• Exercise brief: In the records below, find each line with the word "address" and copy it.

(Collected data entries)
● ● ● ● ● ● ●

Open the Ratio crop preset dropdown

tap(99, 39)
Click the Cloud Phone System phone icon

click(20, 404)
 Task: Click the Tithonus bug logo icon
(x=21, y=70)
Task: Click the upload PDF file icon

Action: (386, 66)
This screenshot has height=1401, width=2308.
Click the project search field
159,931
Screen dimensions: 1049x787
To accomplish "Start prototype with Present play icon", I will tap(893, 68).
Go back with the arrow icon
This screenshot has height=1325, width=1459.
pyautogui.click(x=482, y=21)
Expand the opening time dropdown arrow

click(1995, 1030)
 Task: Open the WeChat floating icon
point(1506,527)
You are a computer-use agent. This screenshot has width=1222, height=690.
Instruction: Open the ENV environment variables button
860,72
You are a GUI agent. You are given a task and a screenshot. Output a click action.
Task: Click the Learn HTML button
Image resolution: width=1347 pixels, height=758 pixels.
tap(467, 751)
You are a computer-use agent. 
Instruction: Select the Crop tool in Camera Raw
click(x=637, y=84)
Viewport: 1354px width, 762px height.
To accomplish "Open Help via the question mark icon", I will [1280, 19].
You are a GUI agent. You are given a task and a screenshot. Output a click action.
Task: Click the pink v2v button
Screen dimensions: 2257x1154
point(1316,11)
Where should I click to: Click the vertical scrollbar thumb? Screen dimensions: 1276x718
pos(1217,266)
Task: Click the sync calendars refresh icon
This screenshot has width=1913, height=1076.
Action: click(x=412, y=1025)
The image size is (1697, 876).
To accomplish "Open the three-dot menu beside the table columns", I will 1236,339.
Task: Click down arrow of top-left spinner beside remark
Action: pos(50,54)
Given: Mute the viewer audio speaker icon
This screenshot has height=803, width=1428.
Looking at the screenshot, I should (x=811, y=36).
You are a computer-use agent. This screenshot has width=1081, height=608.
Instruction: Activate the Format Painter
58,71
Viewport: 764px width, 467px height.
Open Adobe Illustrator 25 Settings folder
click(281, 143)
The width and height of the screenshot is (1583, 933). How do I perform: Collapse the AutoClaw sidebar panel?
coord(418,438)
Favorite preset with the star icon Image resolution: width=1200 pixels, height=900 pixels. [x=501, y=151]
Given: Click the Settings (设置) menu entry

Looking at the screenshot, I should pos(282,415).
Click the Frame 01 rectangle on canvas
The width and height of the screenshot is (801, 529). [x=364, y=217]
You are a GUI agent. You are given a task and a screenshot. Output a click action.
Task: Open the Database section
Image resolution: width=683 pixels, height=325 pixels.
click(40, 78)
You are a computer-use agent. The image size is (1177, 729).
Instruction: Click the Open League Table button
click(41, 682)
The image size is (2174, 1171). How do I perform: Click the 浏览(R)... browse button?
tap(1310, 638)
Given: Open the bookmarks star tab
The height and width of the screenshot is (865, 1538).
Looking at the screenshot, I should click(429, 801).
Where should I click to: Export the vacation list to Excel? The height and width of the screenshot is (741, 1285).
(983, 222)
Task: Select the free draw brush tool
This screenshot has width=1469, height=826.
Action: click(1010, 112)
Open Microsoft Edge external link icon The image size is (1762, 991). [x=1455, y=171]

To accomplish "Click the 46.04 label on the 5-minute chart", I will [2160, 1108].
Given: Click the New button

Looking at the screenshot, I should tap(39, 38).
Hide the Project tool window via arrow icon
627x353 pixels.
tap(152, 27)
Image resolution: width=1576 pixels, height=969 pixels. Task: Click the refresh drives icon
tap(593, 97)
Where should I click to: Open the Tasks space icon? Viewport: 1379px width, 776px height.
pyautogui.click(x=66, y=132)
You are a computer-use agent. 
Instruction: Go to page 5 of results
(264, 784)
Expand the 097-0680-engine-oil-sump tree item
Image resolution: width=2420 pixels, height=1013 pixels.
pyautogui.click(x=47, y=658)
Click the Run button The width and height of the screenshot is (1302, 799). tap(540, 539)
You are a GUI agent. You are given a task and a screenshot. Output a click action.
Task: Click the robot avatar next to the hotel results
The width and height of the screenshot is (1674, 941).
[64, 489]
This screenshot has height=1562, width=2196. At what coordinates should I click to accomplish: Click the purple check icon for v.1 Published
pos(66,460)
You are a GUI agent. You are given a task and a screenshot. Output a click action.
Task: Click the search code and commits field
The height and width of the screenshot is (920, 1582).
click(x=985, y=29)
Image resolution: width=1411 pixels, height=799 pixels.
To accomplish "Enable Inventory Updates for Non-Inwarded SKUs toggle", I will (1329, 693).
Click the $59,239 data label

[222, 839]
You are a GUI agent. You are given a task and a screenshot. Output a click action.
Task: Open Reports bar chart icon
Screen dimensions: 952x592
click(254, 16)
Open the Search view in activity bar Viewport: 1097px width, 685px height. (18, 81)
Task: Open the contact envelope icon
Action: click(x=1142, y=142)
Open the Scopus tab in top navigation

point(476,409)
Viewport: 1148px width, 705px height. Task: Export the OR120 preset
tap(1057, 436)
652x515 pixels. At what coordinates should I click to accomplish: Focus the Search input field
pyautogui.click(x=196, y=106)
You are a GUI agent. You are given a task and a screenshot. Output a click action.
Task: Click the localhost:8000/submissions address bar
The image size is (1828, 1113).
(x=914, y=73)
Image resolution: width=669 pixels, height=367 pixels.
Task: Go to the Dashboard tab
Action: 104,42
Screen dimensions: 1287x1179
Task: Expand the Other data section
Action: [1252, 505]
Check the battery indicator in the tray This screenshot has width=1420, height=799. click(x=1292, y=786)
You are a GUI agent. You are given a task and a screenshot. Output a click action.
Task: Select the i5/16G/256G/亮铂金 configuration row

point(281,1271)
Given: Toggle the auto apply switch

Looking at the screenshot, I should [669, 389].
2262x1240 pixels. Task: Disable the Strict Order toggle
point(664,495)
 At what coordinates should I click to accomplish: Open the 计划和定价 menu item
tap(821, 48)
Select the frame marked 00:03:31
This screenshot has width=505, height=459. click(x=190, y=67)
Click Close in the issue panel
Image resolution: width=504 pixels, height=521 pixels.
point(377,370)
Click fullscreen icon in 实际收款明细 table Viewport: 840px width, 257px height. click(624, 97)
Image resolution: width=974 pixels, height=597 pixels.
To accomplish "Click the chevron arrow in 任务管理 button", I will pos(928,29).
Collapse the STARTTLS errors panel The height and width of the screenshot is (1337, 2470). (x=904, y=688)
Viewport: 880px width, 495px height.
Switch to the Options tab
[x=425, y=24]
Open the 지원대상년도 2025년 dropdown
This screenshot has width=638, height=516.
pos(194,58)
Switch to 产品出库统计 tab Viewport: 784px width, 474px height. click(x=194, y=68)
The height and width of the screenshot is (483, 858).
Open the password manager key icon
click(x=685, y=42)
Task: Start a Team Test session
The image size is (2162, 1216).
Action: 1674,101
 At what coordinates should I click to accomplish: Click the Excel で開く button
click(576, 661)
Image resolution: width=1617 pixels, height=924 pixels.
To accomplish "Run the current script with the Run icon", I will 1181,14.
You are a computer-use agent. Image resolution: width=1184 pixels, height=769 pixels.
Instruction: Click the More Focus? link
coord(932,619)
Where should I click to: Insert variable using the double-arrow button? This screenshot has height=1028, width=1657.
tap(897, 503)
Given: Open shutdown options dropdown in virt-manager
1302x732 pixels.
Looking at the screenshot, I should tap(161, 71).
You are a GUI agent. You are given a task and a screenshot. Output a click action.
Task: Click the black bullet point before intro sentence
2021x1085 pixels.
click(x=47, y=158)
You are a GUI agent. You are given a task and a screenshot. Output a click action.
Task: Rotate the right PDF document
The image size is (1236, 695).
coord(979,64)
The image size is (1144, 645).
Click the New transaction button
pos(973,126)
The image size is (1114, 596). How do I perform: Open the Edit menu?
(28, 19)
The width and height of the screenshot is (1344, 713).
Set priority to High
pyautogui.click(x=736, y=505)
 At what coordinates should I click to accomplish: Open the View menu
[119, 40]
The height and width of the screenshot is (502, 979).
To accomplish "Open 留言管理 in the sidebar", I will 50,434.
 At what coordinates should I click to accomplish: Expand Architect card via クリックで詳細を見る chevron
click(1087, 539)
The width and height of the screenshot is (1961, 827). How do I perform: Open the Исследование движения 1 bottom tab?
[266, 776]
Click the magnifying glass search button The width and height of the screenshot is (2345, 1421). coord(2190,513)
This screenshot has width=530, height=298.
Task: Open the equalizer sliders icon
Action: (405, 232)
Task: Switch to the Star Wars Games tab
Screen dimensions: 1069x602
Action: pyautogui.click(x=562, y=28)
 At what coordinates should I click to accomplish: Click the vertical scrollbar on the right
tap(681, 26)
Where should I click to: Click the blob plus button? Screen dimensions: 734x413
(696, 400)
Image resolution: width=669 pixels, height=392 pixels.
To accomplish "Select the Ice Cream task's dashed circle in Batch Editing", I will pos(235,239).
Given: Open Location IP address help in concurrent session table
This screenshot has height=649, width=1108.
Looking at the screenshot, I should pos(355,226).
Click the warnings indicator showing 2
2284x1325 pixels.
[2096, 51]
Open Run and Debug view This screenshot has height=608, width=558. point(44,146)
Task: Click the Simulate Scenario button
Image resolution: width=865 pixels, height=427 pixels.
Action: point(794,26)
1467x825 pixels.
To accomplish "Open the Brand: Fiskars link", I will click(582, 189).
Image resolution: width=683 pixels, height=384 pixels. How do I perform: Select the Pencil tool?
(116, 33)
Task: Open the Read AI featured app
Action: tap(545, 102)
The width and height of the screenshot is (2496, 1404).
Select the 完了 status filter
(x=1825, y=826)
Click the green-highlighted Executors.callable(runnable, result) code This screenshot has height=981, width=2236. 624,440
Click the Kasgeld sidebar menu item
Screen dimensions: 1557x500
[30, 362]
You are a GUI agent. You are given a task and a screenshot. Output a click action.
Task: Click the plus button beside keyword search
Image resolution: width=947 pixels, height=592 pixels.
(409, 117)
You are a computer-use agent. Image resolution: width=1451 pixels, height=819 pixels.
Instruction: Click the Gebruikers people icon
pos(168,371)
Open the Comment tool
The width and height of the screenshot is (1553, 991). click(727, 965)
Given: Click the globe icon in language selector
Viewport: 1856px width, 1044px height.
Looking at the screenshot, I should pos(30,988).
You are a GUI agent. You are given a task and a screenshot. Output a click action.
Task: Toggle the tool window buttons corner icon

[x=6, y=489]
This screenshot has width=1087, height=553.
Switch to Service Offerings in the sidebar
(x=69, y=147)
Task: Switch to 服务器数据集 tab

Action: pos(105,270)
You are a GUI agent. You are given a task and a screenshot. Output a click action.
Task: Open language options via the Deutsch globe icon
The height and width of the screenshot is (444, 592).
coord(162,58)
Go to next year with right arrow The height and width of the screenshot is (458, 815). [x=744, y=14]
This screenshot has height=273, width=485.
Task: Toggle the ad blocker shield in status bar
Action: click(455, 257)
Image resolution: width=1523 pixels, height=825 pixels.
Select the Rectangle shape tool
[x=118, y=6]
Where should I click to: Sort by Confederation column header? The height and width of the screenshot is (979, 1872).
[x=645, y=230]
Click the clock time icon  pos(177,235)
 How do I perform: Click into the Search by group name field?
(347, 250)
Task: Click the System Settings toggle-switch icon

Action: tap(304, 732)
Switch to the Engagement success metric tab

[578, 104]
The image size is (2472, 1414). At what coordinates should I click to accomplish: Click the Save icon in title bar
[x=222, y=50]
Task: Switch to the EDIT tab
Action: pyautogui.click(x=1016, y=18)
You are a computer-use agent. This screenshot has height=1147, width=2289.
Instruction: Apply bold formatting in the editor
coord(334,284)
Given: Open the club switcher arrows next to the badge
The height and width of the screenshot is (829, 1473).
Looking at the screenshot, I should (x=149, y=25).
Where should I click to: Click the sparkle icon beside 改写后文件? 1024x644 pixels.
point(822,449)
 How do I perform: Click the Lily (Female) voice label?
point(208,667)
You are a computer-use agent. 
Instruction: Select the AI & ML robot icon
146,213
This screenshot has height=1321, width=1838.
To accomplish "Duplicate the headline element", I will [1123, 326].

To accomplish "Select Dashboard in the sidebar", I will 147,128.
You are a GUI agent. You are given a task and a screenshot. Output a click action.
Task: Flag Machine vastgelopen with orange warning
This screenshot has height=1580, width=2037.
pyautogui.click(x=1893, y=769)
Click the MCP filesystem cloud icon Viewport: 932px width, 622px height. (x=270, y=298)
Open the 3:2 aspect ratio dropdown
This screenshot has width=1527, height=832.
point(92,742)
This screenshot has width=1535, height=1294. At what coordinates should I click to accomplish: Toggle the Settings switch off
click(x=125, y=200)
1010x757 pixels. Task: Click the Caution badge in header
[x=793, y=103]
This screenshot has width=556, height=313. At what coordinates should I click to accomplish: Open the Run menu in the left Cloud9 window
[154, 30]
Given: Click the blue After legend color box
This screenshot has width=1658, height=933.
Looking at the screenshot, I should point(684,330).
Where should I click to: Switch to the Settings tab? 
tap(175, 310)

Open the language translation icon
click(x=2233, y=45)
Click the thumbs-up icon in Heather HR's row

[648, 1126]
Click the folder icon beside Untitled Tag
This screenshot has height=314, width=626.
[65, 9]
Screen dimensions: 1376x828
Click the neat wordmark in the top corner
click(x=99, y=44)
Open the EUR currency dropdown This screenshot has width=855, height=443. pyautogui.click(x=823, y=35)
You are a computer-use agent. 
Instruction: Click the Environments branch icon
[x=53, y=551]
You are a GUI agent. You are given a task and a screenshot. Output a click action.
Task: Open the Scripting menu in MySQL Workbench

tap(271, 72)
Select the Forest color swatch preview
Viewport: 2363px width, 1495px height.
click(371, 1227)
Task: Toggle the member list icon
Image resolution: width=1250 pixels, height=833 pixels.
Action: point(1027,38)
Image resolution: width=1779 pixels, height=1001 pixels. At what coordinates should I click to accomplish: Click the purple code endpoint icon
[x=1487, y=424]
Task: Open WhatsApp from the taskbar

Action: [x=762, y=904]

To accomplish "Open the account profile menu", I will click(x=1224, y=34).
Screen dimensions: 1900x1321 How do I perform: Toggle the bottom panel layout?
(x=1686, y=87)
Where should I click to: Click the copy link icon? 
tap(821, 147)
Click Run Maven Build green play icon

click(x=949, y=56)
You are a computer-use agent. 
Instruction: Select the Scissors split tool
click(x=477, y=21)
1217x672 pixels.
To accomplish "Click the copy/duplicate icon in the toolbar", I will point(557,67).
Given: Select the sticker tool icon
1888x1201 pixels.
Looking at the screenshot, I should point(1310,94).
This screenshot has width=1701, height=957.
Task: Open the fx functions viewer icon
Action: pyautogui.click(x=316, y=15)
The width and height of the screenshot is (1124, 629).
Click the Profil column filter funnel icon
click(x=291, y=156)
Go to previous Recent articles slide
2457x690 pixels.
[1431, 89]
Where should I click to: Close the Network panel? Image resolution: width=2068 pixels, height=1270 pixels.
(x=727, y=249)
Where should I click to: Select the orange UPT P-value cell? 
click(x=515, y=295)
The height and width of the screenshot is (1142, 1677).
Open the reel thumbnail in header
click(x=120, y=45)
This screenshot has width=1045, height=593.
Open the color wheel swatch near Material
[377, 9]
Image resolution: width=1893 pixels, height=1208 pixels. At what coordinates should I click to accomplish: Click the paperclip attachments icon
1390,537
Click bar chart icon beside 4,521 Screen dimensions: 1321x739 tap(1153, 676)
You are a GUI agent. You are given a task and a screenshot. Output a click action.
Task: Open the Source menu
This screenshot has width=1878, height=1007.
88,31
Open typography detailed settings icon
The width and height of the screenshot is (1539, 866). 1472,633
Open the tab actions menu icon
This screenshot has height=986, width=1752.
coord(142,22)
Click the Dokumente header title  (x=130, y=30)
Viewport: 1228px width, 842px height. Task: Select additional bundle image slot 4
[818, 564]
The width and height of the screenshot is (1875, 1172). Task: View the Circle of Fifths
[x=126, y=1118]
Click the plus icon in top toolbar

● ● ● ● ● ● ●

• Response for this exercise:
Task: Click the localhost:8000/submissions address bar
Given: Open Location IP address help in concurrent session table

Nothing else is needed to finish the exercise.